Wednesday, June 21, 2006

Me and Flash

Last night Dwyane Wade and the Miami Heat won their first NBA championship, and to my surprise, it brought back a few fond memories.

I already felt a little bit of kinship with Wade, ever since I found out he hailed from South Chicago. Back in the summer of 1997, I lived at 60th and Talman while serving an LDS mission, and the South Side has been a kind of second home for me ever since. In fact, I knew a kid named Dwayne there--a kid some of the other missionaries had been teaching--and until I finally remembered his last name, I wondered if that skinny little kid from Chi-Town had made it all the way to the NBA.

For that reason, and because he seems like a more amicable version of Kobe Bryant, I've been a fan of Wade. Can't say I'm a huge Heat fan, but I liked seeing Dwyane do well, because he seemed like the kind of guy that deserved the success. If the Jazz couldn't be there, at least a good guy would be taking home the trophy.

But after last night's finish, I feel even more bonded to the guy. Wade put up 36 points last night, another great effort in a solid series. But with 10 seconds left and a three-point lead, Wade went to the foul line with a chance to bury Dallas for good.

He missed both free throws.

Dallas had a shot to tie at the end, and a good one. Jason Terry got off a solid shot, but fortunately for Wade, he missed. Otherwize, Wade probably would have caught some serious grief for the free throws. I can't imagine how relieved he must have been when he caught that last rebound and chucked the ball up in the air in relief.

Actually...I can.

For several years from junior high through to the beginning of my mission, every winter was spent cycling through the church basketball season, and every year, the most hotly contested games were against our bitter rivals, the Bountiful 53rd Ward. They weren't contested in that they were close--they were contested in that we hated getting blown out by them every time.

They had more players, more talent, more height, more money, and more social status, and they loudly proclaimed their dominance both verbally and with their fast-breaking, overwhelming style of play. Losing to them--getting routinely blown out by them--was a humiliating experience, and a yearly tradition.

Finally, by the time I started high school, my ward--the 19th--had started to make up some ground on them. My sophomore year we actually held a lead on them at halftime before a 6 and a half foot player showed up and took over the game for the final 20 minutes. We just couldn't seem to get over the hump.

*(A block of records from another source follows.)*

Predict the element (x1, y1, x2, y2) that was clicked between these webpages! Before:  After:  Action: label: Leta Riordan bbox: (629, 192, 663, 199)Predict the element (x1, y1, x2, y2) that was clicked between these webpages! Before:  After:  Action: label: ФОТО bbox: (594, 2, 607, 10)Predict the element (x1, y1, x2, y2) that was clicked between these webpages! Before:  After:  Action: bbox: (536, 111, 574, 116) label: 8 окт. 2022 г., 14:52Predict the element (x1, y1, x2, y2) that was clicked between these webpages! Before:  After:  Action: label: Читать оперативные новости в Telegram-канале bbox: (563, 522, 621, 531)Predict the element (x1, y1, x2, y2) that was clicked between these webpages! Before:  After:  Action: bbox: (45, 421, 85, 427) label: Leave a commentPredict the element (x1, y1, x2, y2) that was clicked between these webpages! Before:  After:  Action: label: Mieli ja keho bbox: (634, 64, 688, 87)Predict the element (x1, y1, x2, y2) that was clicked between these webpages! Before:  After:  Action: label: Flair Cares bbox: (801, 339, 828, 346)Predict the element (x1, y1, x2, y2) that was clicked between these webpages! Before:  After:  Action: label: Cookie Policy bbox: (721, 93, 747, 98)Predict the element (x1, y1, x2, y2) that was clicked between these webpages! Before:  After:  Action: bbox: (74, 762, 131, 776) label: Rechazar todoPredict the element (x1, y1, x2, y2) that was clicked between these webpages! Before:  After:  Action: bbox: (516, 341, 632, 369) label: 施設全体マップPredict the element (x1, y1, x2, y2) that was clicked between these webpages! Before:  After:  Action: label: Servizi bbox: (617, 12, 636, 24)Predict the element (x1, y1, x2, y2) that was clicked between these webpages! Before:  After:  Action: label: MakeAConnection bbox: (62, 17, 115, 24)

During my junior year we battled hard for the first half, and managed to stay even with them. I contributed my usual modest numbers--about eight points--and tried to add on as much defense and scrappiness as I could. Throughout the second half, to our surprise, we stayed with them, and as time wound down I fed a pass in to Brian Reese, our center, and he muscled up a shot over future Atlanta Braves prospect Jeff Garff for a one-point lead.

I don't have near the room here to do justice to the feeling that night, but the notion of us actually beating the 53rd ward was absolutely surreal. We held them on their next possession, and as time wound under a minute to go, we tried to stall on the offensive end. Eventually I put up a medium range shot and was fouled.

So I went to the line with a one-point lead and the chance to bury my hated rivals. Looking back, it was a rivalry that had only lasted four or five years, but at that age, it may as well have been my entire life. Somehow I held my nerves in check and sank the first free throw.

I missed the second one.

It wasn't quite the exclamation point I was looking for, but I didn't have time to think about it. We scrambled back on defense as Jeremy Call brought down the ball for a final shot. As he threw a pass over to the right side, I stepped over to help my teammate Chuck Bangerter double-team Chad Russon. Trapped, Chad threw a pass back to Jeremy, and I dived at him as he sent up a three-point shot.

If he'd hit that shot, I would have cursed that second missed free throw for the rest of my life. That's why the sight of my longtime friend Steve Jones pulling down the rebound over Garff at the buzzer is one of the happiest sights of my childhood. We finally put down our Goliath, but like Dwyane Wade, I knew things could have gone the other way very easily.

Just a touch of humility to temper a jolt of elation. Nothing wrong with that recipe.